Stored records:

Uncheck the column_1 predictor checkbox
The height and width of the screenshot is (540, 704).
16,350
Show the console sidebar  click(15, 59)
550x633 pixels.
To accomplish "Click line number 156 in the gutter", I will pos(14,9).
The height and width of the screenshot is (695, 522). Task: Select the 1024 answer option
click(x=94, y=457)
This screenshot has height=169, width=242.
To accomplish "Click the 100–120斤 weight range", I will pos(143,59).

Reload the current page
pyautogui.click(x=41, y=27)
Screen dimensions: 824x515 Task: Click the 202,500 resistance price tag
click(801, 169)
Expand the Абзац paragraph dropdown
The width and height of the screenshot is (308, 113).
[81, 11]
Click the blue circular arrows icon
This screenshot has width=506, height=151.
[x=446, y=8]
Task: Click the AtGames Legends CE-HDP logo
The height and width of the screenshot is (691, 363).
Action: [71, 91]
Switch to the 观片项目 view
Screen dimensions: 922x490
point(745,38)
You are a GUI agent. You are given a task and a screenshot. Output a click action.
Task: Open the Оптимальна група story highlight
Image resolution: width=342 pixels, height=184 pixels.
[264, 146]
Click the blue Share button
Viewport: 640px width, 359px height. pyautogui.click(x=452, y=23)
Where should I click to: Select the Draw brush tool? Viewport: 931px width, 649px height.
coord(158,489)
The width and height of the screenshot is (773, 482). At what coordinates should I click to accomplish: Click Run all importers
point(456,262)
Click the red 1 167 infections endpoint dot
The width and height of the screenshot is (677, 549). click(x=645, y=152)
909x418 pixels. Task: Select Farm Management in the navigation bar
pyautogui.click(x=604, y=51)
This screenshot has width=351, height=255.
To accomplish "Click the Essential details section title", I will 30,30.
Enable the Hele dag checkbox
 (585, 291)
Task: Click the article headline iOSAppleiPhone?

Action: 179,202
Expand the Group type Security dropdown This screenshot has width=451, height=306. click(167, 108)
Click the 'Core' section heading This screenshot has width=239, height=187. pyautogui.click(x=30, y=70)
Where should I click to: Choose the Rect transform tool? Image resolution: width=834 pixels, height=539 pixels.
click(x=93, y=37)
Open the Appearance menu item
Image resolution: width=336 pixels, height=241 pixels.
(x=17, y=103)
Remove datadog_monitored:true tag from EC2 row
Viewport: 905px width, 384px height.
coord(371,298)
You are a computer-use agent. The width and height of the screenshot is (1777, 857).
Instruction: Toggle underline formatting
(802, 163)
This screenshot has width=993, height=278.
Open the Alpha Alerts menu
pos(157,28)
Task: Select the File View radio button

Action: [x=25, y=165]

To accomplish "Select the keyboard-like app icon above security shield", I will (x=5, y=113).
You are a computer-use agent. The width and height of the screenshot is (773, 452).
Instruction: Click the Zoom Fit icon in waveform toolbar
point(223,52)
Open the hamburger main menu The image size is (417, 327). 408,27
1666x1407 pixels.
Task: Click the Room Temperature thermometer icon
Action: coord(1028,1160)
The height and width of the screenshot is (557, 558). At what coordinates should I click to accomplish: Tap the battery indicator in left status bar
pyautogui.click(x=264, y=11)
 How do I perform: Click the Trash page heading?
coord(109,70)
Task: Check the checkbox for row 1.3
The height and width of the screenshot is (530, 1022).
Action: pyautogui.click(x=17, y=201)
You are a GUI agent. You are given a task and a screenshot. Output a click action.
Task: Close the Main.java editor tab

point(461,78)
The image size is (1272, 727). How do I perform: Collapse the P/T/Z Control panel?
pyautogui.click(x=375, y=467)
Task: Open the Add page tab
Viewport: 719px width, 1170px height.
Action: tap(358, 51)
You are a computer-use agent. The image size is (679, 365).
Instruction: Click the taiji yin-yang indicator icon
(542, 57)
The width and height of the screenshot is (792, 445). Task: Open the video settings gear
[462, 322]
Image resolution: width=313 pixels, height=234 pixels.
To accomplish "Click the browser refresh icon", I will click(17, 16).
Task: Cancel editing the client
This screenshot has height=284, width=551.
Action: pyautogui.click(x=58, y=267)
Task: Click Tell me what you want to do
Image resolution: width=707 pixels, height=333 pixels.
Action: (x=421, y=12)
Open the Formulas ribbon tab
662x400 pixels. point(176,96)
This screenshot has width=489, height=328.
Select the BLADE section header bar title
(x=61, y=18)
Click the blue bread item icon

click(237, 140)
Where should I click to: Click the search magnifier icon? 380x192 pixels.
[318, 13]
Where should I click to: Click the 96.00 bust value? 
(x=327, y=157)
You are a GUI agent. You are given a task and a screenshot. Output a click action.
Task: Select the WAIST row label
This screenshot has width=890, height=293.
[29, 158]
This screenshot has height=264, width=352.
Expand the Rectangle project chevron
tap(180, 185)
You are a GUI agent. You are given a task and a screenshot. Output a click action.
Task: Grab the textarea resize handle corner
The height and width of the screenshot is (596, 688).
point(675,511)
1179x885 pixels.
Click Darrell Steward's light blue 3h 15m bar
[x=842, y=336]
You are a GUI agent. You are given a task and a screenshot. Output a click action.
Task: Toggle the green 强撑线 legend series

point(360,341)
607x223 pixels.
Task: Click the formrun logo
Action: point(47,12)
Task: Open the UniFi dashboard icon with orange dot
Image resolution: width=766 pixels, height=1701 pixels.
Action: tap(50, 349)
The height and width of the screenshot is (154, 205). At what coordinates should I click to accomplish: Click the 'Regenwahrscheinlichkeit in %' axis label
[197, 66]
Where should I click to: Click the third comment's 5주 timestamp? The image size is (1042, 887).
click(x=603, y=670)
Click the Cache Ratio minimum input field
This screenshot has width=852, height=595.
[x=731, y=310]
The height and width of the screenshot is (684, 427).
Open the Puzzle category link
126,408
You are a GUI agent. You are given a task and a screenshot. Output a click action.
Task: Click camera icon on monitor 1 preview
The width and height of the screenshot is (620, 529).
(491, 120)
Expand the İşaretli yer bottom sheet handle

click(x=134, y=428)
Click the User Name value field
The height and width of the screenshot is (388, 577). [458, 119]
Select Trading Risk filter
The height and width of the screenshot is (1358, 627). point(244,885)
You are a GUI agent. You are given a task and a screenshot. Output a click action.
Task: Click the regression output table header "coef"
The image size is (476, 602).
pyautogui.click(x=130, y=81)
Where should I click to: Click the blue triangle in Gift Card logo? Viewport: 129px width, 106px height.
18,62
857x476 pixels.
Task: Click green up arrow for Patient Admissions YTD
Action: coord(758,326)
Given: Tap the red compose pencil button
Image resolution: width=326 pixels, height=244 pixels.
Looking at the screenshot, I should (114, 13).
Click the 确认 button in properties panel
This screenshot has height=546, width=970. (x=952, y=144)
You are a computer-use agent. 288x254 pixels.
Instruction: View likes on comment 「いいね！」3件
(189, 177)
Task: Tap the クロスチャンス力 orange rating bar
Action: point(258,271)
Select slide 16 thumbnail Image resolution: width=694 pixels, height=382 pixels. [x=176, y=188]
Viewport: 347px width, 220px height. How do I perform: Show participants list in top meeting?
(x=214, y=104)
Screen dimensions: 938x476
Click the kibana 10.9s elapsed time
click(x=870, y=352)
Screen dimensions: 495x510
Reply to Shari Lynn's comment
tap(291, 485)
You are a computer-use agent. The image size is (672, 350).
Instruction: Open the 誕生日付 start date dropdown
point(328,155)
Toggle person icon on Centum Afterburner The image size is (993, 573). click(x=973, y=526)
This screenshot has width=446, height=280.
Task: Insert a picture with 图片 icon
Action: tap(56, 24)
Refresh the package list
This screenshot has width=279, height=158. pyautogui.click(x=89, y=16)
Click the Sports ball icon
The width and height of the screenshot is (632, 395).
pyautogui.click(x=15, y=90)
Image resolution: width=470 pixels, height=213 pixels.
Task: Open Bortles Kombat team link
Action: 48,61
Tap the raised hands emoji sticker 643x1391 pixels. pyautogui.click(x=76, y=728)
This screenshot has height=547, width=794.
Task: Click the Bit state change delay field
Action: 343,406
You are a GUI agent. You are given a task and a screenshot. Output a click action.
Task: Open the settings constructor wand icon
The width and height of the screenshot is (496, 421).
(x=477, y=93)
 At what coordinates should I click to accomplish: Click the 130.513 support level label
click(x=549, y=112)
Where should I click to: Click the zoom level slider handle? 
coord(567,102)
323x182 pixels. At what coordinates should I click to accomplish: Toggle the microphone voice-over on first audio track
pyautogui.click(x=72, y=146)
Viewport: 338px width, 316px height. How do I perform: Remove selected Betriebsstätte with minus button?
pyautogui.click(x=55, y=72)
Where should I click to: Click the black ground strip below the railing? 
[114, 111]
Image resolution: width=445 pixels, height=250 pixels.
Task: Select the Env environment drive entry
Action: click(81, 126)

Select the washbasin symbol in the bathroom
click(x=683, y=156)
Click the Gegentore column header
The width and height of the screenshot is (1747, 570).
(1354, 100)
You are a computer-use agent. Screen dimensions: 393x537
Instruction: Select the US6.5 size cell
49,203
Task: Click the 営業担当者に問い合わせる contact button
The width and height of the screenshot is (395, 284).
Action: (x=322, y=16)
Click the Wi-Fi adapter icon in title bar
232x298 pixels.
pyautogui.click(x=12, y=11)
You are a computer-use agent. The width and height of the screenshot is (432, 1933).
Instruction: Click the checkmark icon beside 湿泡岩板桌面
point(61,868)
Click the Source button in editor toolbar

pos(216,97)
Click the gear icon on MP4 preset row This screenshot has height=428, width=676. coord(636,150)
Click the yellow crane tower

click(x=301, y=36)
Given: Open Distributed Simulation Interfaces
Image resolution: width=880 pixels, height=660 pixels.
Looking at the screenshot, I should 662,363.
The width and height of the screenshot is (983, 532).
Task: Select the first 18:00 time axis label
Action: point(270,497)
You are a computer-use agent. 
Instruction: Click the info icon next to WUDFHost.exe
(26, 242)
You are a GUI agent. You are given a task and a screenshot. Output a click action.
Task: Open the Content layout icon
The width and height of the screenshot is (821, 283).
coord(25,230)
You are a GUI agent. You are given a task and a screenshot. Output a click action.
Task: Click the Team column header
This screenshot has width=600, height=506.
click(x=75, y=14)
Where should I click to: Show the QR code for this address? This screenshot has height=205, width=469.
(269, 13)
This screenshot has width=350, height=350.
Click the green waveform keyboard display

_Task details_. From the entries above, write out only the lines starting at the line that holds "Instruction: Open the" and ending at the line that holds "Click the Sports ball icon", keeping both and matching them exactly.

_Solution_.
Instruction: Open the 誕生日付 start date dropdown
point(328,155)
Toggle person icon on Centum Afterburner The image size is (993, 573). click(x=973, y=526)
This screenshot has width=446, height=280.
Task: Insert a picture with 图片 icon
Action: tap(56, 24)
Refresh the package list
This screenshot has width=279, height=158. pyautogui.click(x=89, y=16)
Click the Sports ball icon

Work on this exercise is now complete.